The phone has a 5.5-inch display with a QHD 2,560 x 1,440 pixels resolution (~534ppi) screen. While many phones now sport wide 18:9 aspect ratios, the Z2 Force is stuck in the past with a 16:9 display. It's not a bad trait and it's more of a point to note if you were thinking it would hold up to modern screen design trends. That also means you don't get a notch on your screen.
Nevertheless, the display looks crisp. The display is P-OLED, which is the same type of display used on the Google Pixel 2 XL and LG V30+. Fortunately, it doesn’t have the same problems as those two phones and the colors look great with good viewing angles, although it might be a tad over-saturated on the red side. It is noteworthy that the five-layered ShatterShield overlay does not compromise the quality of the display, but there are other concerns which we'll discuss in greater detail in the following section.

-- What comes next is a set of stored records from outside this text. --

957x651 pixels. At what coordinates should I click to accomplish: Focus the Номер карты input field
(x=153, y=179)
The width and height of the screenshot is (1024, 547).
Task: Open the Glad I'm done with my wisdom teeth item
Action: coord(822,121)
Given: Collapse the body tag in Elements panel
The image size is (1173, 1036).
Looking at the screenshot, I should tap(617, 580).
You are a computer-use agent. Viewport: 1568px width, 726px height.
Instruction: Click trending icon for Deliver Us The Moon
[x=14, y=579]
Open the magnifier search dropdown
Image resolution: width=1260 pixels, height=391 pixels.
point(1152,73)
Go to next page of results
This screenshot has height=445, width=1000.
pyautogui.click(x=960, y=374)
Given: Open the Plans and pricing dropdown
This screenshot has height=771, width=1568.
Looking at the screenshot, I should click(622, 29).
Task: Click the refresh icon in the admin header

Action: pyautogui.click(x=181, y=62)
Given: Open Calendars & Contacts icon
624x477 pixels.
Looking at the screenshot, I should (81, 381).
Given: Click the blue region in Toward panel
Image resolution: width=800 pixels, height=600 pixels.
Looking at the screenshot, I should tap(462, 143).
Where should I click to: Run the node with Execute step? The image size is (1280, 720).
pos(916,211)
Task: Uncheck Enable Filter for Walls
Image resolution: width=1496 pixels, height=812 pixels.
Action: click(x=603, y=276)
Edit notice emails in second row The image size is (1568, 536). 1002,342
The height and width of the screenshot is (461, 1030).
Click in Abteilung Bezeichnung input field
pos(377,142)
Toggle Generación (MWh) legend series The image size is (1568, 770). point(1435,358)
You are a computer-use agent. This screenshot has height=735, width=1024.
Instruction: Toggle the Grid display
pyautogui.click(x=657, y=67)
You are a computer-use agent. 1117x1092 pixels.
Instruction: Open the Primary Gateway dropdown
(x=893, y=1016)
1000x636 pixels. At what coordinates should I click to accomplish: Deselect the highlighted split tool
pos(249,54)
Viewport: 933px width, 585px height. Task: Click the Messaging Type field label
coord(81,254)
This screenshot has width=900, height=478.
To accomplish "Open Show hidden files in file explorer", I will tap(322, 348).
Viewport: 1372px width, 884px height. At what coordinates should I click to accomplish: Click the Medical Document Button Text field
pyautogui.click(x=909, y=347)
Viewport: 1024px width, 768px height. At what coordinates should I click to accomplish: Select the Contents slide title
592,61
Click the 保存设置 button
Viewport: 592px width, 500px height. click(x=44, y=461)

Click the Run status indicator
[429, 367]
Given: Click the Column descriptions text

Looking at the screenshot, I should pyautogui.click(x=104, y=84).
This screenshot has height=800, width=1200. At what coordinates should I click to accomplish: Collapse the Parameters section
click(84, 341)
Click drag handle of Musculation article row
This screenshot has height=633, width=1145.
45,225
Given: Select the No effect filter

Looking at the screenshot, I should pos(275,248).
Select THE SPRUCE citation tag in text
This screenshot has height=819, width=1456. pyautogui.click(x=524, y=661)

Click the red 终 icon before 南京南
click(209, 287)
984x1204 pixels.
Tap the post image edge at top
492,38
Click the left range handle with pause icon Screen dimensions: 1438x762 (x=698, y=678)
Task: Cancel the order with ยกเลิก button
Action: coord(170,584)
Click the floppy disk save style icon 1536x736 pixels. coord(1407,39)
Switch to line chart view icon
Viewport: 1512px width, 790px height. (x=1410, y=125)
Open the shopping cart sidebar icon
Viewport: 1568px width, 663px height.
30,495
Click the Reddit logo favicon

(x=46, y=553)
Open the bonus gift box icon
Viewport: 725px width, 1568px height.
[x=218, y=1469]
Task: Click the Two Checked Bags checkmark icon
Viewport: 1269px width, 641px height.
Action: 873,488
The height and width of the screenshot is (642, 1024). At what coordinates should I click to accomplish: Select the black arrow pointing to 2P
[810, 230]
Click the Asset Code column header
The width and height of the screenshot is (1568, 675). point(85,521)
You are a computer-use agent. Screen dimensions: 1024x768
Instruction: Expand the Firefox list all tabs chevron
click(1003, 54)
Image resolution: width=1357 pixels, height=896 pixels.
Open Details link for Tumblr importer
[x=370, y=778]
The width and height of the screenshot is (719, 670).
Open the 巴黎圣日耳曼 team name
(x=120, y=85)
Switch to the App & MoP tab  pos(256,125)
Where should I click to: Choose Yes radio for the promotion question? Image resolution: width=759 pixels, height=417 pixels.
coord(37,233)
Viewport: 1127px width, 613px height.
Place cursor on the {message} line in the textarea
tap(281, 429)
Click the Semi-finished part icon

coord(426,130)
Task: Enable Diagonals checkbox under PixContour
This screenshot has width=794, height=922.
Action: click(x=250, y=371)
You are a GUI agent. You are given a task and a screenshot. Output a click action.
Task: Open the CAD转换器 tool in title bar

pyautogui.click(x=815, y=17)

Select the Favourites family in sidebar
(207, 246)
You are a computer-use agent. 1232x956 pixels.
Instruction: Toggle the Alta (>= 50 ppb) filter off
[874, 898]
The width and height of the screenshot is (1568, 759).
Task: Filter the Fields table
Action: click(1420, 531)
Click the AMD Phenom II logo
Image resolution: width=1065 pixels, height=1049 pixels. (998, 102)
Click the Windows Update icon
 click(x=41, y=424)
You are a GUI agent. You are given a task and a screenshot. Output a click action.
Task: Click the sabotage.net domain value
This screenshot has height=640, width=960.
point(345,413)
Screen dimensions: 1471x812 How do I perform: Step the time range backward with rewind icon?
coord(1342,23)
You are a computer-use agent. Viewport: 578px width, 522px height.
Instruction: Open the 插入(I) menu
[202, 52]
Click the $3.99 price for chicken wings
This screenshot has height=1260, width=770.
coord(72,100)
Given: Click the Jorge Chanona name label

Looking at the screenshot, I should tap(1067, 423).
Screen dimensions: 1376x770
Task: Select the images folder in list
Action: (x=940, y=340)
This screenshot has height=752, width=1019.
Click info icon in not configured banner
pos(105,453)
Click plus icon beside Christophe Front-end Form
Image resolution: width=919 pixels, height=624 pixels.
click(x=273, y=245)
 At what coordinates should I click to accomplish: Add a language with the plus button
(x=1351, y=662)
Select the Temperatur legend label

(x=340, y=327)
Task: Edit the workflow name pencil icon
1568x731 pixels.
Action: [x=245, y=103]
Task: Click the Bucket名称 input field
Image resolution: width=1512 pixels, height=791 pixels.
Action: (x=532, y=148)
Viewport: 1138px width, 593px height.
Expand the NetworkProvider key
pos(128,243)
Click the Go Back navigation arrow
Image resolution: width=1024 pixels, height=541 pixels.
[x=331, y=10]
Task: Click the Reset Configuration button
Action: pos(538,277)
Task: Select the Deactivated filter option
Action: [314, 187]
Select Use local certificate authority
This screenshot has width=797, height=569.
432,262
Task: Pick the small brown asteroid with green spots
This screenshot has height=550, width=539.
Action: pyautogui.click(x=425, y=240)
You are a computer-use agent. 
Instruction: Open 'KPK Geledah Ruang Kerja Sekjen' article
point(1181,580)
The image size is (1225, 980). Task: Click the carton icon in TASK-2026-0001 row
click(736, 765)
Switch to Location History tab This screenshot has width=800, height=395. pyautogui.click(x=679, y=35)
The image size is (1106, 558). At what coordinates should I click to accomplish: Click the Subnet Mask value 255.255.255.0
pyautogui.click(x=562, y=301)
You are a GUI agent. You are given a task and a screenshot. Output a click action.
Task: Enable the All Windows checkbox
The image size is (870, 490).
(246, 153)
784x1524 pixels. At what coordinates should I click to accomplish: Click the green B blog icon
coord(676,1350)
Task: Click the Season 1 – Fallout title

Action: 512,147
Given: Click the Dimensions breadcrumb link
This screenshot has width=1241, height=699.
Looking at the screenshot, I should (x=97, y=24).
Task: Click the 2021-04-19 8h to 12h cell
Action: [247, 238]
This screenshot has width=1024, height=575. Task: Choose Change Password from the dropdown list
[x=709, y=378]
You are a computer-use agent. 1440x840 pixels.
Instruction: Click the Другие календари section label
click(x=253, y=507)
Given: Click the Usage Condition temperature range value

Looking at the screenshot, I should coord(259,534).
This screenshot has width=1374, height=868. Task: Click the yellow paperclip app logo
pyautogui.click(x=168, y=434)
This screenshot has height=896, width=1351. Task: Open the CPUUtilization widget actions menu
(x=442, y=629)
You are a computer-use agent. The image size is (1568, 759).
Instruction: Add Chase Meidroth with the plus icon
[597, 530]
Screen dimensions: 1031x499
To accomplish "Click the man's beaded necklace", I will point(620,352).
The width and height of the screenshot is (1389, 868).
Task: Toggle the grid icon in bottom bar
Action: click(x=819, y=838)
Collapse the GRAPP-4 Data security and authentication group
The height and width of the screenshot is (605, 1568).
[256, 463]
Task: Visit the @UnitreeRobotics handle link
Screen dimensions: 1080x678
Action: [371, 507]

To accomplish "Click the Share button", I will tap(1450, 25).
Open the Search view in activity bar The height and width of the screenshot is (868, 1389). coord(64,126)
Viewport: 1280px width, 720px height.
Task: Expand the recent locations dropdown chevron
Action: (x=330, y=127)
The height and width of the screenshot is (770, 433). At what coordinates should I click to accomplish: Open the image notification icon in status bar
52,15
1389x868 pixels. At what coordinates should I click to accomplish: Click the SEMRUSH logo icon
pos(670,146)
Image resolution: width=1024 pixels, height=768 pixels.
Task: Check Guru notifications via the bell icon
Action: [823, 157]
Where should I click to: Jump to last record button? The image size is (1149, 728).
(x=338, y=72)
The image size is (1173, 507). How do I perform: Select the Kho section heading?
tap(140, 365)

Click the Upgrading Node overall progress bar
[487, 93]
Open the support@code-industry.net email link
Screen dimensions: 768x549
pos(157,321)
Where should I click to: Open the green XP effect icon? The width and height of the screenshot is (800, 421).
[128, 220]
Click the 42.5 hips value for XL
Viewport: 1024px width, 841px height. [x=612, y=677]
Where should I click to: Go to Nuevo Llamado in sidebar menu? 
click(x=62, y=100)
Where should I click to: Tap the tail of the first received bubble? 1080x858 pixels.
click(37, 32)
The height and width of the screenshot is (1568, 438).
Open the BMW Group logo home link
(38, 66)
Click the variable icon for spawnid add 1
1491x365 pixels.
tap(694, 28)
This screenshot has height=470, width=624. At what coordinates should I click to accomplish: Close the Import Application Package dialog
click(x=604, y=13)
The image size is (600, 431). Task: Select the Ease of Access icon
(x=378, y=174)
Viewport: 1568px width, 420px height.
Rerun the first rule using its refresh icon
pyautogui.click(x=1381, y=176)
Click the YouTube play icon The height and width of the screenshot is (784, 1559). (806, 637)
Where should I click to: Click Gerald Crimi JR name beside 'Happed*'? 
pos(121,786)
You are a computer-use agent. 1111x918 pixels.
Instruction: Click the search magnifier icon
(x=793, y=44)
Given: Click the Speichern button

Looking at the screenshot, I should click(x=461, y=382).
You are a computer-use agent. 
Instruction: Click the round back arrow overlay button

For audio, there is only a single front-firing speaker on the Z2 Force. Despite that, the sound quality is clear and audible, without distortion even when at maximum volume. However, this means no stereo effect, although from this author’s viewpoint, there is not a significant difference between stereo and single-speaker output on mobile phones anyway with their limited size.
Apart from the already established Moto Mods system, the other notable differentiator that the Z2 Force brings to the table is its shatterproof screen. On top of the display is a shatterproof layer that Motorola calls the Moto ShatterShield. This layer helps to prevent the screen from breaking even when dropped on the floor.
Sadly, no. The tough capability of the Z2 Force stops at its shatterproof screen. Unlike consumer rugged phones such as the Samsung Galaxy S8 Active or LG G7+ ThinQ, it is not MIL-STD-810G compliant (a measure of the device’s durability under harsh environmental conditions as defined by the US Military).
Even without MIL-STD-810G compliance, surprisingly, the Z2 Force is not even IP rated against dust or water, something that’s basically a standard feature now on all flagship class smartphones. Instead, Motorola is content with the Z2 Force offering only splash resistance.
While initially hesitant, I decided to do ten drop tests, each time flinging it hard on a floor. So far, the screen held up well without shattering, so at least you know the ShatterShield protection does seem to work.
Having said that, while the ShatterShield layer protects against shattering, it is not scratch resistant. I put the phone in my pocket with some keys, and two hours later, the whole screen was covered in minor scratches. None of my other phones suffered the same fate even when subjected to similar conditions. So to protect the screen from scratches, you'll need another screen protector layer or a durable phone case with cover (also documented on Motorola's own page), both of which probably negate the ShatterShield's proposition on the Z2 Force.